Some options can be specified using environment variables. This will override the values in the program. The environment variable for setting options is GCL_OPTIONS.

4.1.1. Option values

The option values are typically either numeric or one of a list of enumerated values. The allowed range of values is documented, where relevant. The default value is shown in square brackets.

The options, and their allowed and default values, are described below:

  • method (anticlockwise_ring, auto, bidirectional_ring_pair, broadcast, clockwise_ring, meet_in_middle_ring, quad_directional_ring) [=auto]

    This option controls the logical communication topology of the network. If set to auto, GCL will try to deduce the optimal method based on built-in heuristics. The detailed description of each method can be found in Section 3.4, Collective methods.

  • syncful.maxBroadcastSize Integer [=2048]

    This option sets the maximum data size value for which the broadcast operation will be performed. For small tensors it is beneficial to broadcast the tensor to all replicas and do the reductions locally so the network latency cost is paid only once. However, the memory use increases for larger group sizes and data volumes. This option controls the group_size * numBytes size beyond which broadcast AllReduce will not be used.

  • syncful.useOptimisedLayout (true, false) [=true]

    This option controls whether GCL will reuse the same data layout for source buffers. If the input tensor has been allocated in a GCL-friendly way, reusing the same layout for the source buffers will minimise code when copying fragments to the source buffers. Setting this to false might reduce the cycle count at the cost of higher memory usage.

  • syncful.useForwardingToSupportStridedGroups (auto, true, false) [=auto]
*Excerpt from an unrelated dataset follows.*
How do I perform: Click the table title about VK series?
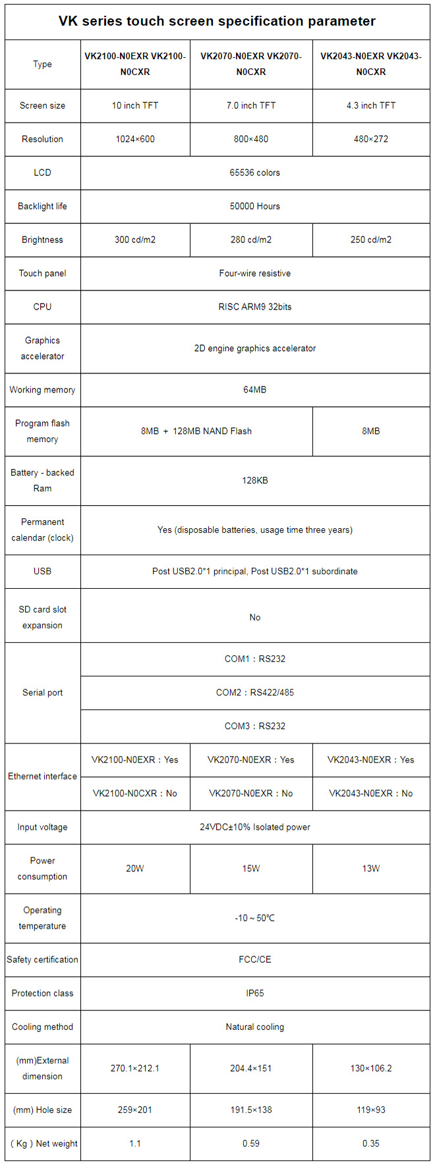[x=217, y=21]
    This option controls whether the store and forward technique is enabled in GCL. This technique is useful if generated traffic patterns try to go beyond the reachability of the sliding window or can potentially deadlock. When store and forward is enabled, data movement between the replicas is broken down into several steps where intermediate replicas act as lighthouses that receive and forward the data on the way towards the destination. This extends the reachability of the sliding window and may decrease the number of overlapping communication rings, which breaks cyclic dependencies in the network.
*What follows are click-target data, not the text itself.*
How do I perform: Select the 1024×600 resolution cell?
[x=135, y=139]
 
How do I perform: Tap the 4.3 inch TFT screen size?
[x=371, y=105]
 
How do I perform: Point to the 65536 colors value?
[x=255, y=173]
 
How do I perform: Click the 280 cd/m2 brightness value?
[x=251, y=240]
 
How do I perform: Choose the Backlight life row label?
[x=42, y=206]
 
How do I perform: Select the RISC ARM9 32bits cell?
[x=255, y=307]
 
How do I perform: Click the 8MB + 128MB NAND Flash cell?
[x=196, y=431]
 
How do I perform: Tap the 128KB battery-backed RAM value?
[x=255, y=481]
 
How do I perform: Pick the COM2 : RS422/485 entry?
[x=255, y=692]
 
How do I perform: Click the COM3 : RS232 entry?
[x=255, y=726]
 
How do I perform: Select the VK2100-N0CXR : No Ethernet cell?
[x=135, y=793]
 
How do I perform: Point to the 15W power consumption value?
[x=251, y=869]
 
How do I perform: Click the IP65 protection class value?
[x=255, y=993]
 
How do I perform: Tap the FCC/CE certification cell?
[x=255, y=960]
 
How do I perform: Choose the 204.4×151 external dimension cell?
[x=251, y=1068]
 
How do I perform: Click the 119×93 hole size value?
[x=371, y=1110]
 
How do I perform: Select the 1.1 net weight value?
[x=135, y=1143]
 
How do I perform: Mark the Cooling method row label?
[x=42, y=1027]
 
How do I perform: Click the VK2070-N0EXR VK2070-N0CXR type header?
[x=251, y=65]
For example, the gcl::allReduceCrossReplica() function has an options parameter that can control the internal reduction method (in this case, it will perform a broadcast instead of sending individual packets to each participating replica):

// Run the allReduce with using a broadcast collective
allReduceCrossReplica(graph, datas, op, prog, {}, {"method": "broadcast"});

An invalid_option or gcl::error exception may be thrown if the value of the option is not recognised or is out of range.

4.1.2. Logging

GCL can output information about its activity and you can control the level of logging information using environment variables.

  • GCL_LOG_LEVEL (TRACE, DEBUG, INFO, WARN, ERR, OFF) [=WARN]

    Controls the amount of information written to the log output for all modules.

  • GCL_API_LOG_LEVEL (TRACE, DEBUG, INFO, WARN, ERR, OFF) [=WARN]

    Controls the amount of information written to the log output for API module that includes detailed information about the collective operation calls.

  • GCL_LOG_DEST (stderr, stdout, filename) [=stderr]

    Defines the output for the logging information. The value can be stdout, stderr or a file name.

Table 4.1 GCL logging levels

Log level

Description

OFF

No logging information.

ERR

Only error conditions will be reported.

WARN

Warnings, for example, when the software cannot achieve what was requested. The default.

INFO

Very high level information.

DEBUG

Useful per-graph information.

TRACE

The most verbose level. All useful per-tile information.

4.1.3. Graph generation

There are situations where it might be useful to visualize the communication patterns taking place between the replicas. This is controlled by setting the GCL_CROSS_REPLICA_COPY_GRAPH_PATH environment variable to point to the directory where the graph should be saved.